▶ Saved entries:
◆ ◆ ◆ ◆ ◆

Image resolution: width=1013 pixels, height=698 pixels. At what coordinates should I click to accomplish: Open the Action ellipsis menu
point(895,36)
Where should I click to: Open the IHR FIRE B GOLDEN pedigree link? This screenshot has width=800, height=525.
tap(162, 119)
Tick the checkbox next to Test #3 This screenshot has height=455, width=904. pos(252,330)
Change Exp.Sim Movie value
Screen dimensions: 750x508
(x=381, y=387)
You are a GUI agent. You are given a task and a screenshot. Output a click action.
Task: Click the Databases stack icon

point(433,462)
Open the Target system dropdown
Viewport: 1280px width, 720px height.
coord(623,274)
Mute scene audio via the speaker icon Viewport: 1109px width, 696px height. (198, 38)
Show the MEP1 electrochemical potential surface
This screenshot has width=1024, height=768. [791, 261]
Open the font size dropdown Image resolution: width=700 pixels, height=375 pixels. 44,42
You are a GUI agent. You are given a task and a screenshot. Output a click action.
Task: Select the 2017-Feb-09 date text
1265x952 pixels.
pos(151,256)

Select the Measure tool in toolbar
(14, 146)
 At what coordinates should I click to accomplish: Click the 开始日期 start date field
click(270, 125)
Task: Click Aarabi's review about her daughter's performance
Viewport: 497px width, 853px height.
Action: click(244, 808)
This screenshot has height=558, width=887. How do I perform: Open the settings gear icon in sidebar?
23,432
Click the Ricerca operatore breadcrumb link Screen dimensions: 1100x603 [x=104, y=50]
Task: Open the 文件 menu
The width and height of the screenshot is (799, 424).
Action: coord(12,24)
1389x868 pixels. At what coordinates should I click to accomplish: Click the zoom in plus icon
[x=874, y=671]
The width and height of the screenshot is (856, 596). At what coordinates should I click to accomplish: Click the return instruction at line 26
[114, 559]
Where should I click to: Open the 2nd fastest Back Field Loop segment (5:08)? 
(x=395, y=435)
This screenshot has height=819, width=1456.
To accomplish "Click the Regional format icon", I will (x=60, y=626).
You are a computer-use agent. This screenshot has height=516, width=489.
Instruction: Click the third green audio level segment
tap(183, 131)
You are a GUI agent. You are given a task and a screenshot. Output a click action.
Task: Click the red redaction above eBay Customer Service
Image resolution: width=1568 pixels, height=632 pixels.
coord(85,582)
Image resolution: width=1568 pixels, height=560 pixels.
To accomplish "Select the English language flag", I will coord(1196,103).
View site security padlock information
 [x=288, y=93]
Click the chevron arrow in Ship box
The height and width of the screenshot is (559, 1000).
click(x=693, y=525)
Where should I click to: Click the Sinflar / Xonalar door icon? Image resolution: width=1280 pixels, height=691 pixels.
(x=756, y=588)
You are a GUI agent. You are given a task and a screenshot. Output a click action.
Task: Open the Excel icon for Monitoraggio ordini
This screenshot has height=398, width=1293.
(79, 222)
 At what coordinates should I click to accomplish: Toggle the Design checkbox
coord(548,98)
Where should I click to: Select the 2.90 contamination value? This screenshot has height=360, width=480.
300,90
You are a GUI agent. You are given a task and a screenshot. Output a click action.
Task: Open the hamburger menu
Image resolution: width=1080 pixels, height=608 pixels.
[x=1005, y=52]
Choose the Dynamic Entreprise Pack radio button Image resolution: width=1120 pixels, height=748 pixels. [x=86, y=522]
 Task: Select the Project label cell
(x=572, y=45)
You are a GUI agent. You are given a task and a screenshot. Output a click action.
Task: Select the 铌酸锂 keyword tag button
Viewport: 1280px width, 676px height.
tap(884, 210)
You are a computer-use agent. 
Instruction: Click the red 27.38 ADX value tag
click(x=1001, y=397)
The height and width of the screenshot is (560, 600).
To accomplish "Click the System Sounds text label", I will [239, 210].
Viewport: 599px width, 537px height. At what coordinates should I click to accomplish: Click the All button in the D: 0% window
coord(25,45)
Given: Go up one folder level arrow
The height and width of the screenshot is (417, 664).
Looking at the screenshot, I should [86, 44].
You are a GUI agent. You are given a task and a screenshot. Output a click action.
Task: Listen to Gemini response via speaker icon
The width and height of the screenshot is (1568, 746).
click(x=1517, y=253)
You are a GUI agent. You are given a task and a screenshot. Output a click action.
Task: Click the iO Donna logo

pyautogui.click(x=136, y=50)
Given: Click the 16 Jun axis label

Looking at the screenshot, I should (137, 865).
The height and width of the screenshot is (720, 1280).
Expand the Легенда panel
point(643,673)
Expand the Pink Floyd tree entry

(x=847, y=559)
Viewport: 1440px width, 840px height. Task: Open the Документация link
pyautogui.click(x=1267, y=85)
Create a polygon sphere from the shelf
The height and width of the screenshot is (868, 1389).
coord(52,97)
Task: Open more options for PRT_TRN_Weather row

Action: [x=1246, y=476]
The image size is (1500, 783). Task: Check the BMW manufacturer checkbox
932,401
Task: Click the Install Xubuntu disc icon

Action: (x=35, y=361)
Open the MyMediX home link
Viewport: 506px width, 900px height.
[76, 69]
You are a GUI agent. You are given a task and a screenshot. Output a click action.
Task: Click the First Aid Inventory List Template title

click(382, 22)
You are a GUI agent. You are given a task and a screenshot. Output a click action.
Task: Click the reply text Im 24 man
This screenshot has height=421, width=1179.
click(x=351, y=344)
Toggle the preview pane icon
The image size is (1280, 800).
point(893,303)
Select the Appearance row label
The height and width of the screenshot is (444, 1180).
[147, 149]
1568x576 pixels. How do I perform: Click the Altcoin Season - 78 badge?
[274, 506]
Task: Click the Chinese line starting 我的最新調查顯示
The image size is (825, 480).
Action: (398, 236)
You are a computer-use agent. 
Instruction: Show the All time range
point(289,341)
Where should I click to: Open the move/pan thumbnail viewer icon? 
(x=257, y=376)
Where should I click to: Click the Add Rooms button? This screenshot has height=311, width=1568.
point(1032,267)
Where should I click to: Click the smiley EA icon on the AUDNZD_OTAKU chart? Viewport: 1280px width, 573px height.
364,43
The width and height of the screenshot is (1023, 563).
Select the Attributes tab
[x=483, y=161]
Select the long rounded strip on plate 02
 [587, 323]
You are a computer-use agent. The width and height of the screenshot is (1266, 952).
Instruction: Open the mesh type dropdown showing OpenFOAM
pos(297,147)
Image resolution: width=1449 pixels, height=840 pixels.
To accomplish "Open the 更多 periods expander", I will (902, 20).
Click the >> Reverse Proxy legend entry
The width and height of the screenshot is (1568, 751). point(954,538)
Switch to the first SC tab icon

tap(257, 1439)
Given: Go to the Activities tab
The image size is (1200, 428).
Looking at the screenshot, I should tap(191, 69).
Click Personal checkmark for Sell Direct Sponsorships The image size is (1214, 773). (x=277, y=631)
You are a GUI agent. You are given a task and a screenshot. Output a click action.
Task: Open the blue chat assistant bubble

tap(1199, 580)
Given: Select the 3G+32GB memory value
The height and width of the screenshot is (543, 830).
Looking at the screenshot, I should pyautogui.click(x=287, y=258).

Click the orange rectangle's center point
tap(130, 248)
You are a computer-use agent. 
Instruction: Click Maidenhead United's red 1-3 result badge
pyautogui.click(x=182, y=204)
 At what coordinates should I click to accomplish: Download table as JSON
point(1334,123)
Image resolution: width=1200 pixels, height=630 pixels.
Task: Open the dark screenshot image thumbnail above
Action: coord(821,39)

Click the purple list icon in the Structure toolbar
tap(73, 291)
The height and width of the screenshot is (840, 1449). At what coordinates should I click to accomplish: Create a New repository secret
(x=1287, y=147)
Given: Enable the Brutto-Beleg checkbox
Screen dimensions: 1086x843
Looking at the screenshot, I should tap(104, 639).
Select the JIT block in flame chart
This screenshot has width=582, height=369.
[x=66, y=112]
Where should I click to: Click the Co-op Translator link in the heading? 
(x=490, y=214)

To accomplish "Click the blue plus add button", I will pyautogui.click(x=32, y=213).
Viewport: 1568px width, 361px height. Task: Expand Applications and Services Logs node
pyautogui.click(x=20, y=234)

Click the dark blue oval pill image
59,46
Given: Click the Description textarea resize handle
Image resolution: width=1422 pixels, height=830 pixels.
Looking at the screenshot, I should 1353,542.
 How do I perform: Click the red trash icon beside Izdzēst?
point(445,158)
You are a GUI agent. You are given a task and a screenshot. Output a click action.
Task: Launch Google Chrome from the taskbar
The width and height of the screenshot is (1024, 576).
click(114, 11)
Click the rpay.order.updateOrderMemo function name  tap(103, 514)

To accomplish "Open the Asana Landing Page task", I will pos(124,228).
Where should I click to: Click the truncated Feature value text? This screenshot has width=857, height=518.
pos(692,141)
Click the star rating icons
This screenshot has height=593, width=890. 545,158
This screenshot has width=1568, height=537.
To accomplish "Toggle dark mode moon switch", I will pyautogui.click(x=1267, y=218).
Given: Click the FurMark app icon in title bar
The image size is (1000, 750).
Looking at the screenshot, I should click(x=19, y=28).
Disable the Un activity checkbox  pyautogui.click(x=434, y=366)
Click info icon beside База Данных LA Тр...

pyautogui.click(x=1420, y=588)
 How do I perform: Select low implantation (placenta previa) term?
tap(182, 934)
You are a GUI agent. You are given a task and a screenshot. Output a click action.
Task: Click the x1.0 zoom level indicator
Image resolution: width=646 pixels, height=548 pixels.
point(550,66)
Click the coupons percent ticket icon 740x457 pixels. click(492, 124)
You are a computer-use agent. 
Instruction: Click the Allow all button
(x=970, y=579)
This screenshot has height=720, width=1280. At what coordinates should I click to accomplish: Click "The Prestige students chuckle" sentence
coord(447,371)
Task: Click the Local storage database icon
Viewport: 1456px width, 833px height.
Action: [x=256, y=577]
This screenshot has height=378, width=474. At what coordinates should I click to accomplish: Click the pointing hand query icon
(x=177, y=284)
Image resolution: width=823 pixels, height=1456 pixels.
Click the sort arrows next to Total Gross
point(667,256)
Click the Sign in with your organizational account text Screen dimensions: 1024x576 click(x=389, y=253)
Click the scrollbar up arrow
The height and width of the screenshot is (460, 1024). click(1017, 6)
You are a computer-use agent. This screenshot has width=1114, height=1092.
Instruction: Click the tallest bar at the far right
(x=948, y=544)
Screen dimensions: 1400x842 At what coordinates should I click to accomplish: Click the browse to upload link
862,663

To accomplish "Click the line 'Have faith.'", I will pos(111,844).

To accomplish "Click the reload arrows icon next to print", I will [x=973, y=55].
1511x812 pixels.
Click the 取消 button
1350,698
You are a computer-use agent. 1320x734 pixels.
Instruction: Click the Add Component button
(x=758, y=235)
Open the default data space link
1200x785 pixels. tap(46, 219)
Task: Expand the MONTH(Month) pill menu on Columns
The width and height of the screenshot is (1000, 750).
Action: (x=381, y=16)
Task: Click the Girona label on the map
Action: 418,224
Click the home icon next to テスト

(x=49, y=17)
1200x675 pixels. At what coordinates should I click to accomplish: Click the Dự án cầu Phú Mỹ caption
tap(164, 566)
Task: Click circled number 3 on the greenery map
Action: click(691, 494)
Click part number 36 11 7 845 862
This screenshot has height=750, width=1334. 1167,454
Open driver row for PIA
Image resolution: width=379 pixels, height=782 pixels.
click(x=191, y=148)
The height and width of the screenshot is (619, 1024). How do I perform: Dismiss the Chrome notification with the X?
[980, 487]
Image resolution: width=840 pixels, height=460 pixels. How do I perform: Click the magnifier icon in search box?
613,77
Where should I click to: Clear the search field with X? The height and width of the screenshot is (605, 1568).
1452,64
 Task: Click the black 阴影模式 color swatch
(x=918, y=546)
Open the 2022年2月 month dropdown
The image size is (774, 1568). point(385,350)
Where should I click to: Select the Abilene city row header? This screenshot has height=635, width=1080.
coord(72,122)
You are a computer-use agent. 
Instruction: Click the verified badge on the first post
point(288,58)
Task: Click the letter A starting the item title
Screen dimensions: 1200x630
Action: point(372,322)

◆ ◆ ◆ ◆ ◆

The answer must consist of every line in the records above that contains the word "speaker".

▶ Answer to the exercise:
Mute scene audio via the speaker icon Viewport: 1109px width, 696px height. (198, 38)
Task: Listen to Gemini response via speaker icon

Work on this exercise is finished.